Twenty years had elapsed since Glover was first arrested, and he found much had changed since he was last a free man.

“The first 72 hours (after release) is great,” Glover said. “Then reality sets in.” Technology was different, entertainment was different.”

He did not have many job skills after his time in prison. But Glover refused to let these new trials defeat him.

He said, “Every time I got frustrated, I just remembered where I came from.”

In 2017, all three wrongly convicted men won lawsuits against Cuyahoga County and East Cleveland. Cuyahoga settled for an award of $1.5 million each, and East Cleveland was ordered to pay $5 million to each man in a jury trial, according to the registry.

What might seem like a lot of money is actually limited by the realities of the civil system, Glover explained. “We won against these people, we won $5 million,” Glover said, “but the judge ordered it was just against the officers and not the city of Cleveland, so we’re probably not going to see a dime of that $5 million,” he continued. “If we hadn’t taken that $1.5 million from the county, we wouldn’t have seen a dime.”

Then lawyers take 40% of any award, he further explained. Glover and his co-defendants had to wait for years for these judgments to be awarded.

While taking questions, several people asked Glover about polygraph tests and testifying in his own defense.

“We just did whatever our lawyers told us,” Glover responded. “We were just kids. We did not know anything about anything.”

Reed, who is a lawyer himself, explained that false convictions are not always the result of corrupt law enforcement or inadequate counsel. Often false convictions are simply mistakes.

This is the reason for the Innocence Project, he said, but they are hampered by money and lack of staff.

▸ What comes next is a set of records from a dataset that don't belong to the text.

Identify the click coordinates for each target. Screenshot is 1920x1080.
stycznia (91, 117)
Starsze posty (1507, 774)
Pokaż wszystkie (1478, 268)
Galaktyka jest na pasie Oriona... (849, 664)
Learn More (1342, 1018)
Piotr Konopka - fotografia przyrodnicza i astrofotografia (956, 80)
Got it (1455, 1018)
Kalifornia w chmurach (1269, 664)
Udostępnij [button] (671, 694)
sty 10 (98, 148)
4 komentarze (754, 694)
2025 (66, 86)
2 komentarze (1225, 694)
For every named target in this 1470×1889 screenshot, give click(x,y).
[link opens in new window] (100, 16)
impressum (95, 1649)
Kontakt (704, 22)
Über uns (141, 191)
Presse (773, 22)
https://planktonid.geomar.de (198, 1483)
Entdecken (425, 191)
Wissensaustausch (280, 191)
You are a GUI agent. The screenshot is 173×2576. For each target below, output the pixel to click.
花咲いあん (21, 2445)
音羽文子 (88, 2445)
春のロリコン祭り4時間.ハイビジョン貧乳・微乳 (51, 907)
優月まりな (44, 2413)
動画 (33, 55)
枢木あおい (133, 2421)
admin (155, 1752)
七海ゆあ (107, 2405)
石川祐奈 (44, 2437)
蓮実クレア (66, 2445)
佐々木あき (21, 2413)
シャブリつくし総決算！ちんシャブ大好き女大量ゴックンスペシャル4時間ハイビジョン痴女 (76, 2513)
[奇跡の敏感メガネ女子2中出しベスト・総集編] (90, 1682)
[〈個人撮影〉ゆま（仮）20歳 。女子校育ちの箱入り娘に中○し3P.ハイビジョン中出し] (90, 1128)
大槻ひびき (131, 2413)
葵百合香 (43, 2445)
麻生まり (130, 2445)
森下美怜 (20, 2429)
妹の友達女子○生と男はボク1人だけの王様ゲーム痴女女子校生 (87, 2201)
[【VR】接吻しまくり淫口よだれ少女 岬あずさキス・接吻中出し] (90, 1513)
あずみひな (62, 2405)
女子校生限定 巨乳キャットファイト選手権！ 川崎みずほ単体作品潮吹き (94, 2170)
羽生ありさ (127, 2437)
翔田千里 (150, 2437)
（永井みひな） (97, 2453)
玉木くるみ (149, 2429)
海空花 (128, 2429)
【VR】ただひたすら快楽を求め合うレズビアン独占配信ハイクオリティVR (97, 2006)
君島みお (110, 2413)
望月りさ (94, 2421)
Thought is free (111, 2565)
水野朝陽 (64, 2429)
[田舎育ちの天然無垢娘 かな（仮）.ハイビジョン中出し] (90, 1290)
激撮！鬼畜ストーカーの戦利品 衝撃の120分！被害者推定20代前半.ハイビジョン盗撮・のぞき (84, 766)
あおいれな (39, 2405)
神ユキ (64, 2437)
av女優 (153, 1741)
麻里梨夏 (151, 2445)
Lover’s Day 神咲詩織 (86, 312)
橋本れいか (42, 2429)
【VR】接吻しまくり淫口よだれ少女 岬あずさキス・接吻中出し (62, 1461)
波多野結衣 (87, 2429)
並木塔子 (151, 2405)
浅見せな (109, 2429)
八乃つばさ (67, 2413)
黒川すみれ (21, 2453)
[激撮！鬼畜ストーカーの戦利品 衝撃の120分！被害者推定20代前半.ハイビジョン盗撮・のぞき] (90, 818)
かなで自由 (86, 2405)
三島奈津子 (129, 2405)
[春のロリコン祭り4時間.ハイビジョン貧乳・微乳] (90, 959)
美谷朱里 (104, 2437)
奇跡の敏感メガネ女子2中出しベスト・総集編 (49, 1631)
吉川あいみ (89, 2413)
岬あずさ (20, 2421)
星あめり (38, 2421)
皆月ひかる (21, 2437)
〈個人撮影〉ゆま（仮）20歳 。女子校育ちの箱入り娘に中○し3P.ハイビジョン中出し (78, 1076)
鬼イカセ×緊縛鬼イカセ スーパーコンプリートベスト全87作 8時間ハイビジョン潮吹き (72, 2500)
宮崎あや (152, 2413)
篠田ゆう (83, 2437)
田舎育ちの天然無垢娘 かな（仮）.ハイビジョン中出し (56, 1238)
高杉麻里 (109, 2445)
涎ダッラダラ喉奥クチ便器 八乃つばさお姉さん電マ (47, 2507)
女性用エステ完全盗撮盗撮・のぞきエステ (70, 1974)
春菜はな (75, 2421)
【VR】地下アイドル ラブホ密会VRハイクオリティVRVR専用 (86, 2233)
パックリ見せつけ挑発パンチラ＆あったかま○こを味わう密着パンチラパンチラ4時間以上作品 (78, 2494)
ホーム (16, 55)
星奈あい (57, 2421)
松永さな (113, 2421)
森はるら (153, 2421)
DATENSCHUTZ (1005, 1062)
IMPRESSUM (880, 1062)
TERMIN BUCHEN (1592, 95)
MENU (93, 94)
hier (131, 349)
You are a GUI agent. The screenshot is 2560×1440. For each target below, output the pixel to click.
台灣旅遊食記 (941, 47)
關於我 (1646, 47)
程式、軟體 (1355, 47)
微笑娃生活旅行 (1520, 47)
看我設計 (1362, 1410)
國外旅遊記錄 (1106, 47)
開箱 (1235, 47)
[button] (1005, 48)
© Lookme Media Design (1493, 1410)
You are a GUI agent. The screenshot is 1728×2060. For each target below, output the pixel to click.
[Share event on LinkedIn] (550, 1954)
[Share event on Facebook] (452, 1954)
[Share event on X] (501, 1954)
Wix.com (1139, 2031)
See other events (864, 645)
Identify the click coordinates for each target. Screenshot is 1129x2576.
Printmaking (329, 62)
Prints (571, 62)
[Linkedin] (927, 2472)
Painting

During the questions portion of the program, Glover said his Christian faith helped him get through his prison time. “Faith is the only thing you hold onto.”

When asked by an audience member, “What is your strength and motivation?” Glover smiled and responded, “It’s the little things you take for granted, like being able to just go and open the refrigerator anytime I want.”

Jada Judy, a YSU freshman in the prelaw program who attended the event, said she was pleased to learn there are organizations out there doing real work for people who need it.

“As an aspiring attorney myself. I think it is very inspiring that there are good people out there who I can hopefully reach out and spread awareness about to other people and hopefully help more people,” she said.

At YSU, professor of Criminal Justice Christopher Bellas is helping to found a student club devoted to the Innocence Project.

“The Innocence Project in Ohio has done great work and our goal at Youngstown State is to spread awareness about those who have experienced a miscarriage of justice,” Bellas wrote in an email. “Our student organization is new, but growing every day, and we are excited to have students not just from criminal justice, but social work, prelaw, forensic science and more. We are grateful that Mr. Glover came to YSU to share his story.”

Along with educating others by sharing his experience, Glover says now, “I just try to live every day and enjoy every day to the fullest.”